Two sparrows rest on a rose branch in front of the top floor of a terraced house in Brunswick Square in Brighton. Between a pair of fluted Corinthian columns with Acanthus leaves, a small sash window echoes histories from centuries ago out of sight behind curtains looking out to sea.

This print is close to my heart for many reasons. I live in Brunswick Square in Brighton, I am an architect, I love classic architecture. I grew up near roman ruins of Baelo Claudia, Italica and my playground was the Roman Museum in Seville. I love the humble noisy sparrows, often seen in Brunswick noisy as bells. A flock of sparrows can be called very descriptively a knot, flutter, host, quarrel, or crew.
I love early 19th century natural illustration where plants, animals and architectural elements are bind together to create compositions.

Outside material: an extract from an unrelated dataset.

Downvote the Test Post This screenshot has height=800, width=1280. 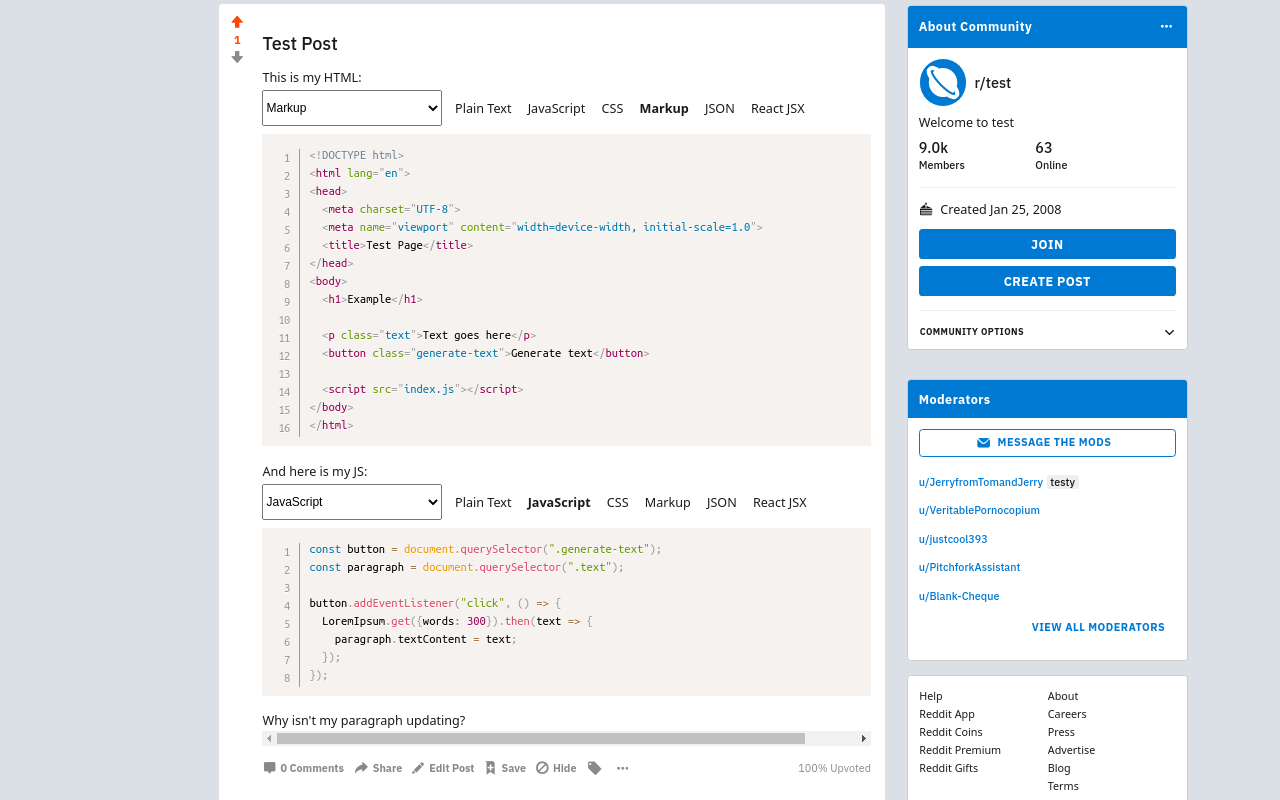click(x=237, y=58)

An early rose is also shown in this print. Roses full of symbolism and beauty.

Print details

I created this print from my original ink drawings to which I apply colour digitally. Printed on fine art paper using archival inks. I issue the formats A0, A1 & A2,A3 and A4  as limited editions of 100 where I individually sign and number each print.

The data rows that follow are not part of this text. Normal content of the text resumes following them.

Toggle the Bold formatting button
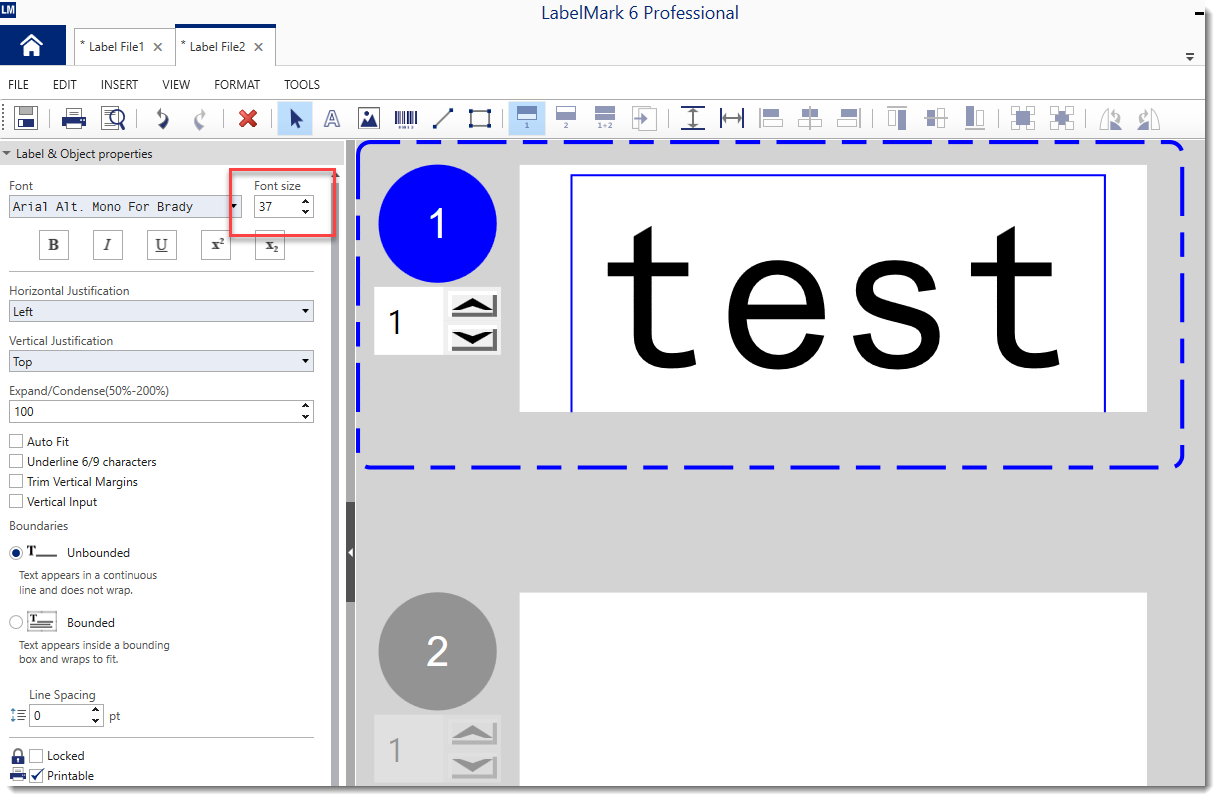The image size is (1220, 801). (x=53, y=245)
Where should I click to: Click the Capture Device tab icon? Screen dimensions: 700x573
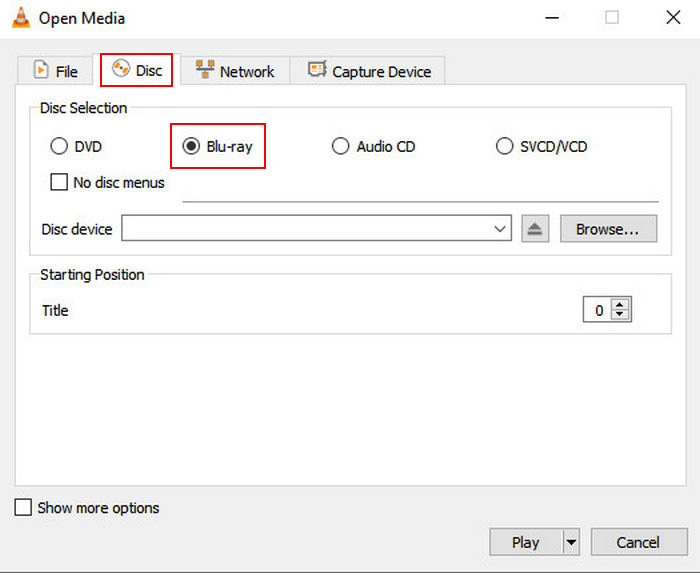(317, 71)
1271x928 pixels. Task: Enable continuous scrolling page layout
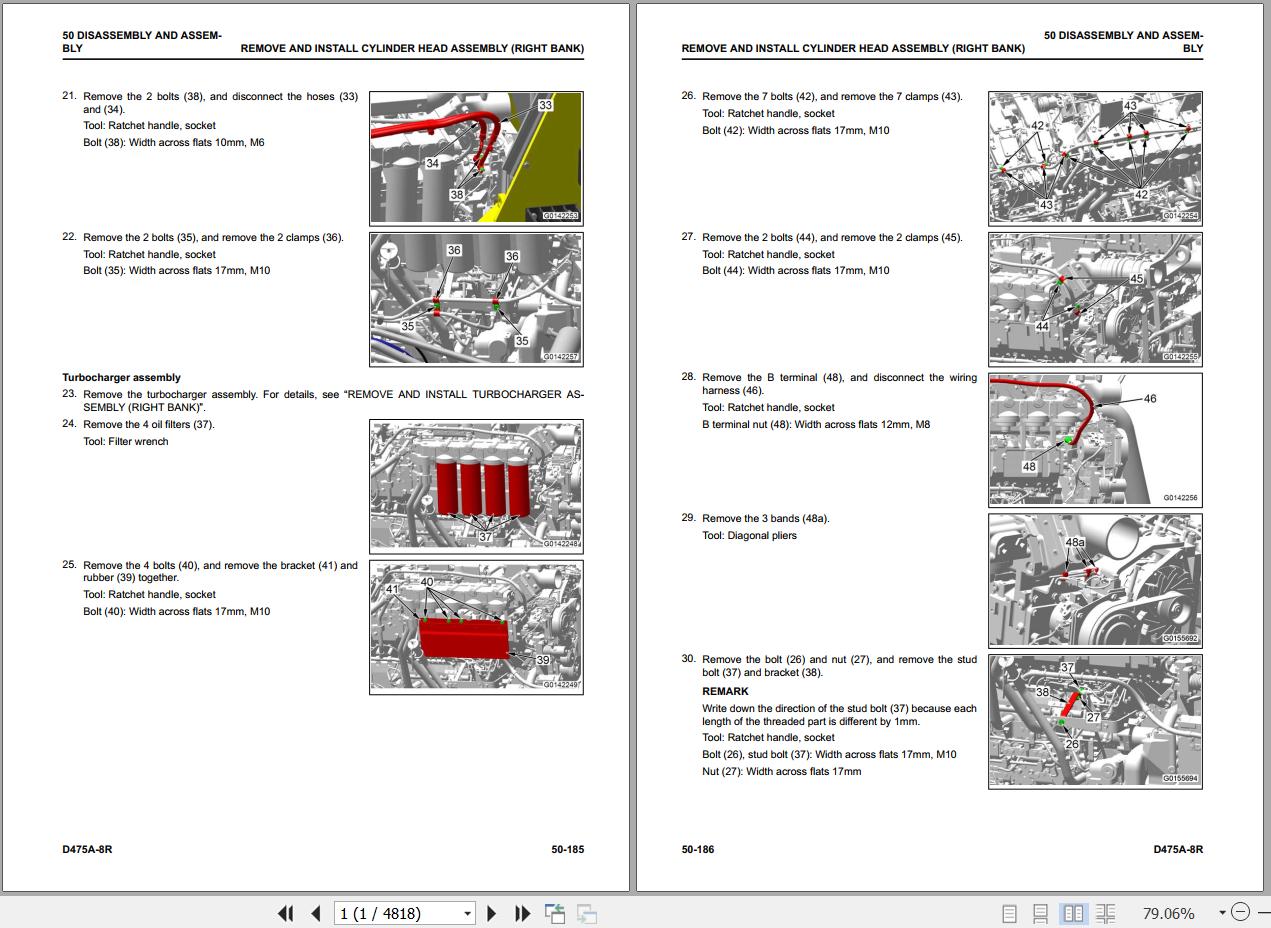coord(1040,913)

Art prints inspired by the natural word and the study of bird illustrations

In January 2021, in a second-hand bookshop I found the second volume of a lavish 1966 publication that reproduced the famous original watercolour paintings by John James Audubon for ‘Birds of America’. I was surprised to realise that to complete one of his designs could take years and often various artists would be involved. Audubon would create the main image and other artists would do the plants and another would add the landscape. With this mindset I have created a collection of prints that follow this system and create a scene that collages a landscape or habitat with its characteristic plants and birds. The results are a print that echoes a theatre stage design where each subject is depicted at its best in unison.

Brunswick Square

Originally, the area had been part of Wick Farm. Then in the late 18th and early 19th centuries, nearby Brighton had become very fashionable, especially amongst the top tier of British society. The Kemp Town estate there had been a success, and so in 1824 architect Charles Busby entered into an agreement to build houses on land lying at the extreme east of Hove, adjacent to Brighton — land which belonged to Thomas Read Kemp, creator of Kemp Town. The name “Brunswick” was presumably taken from House of Brunswick, a term sometimes used for the House of Hanover, the name of the British royal family at the time.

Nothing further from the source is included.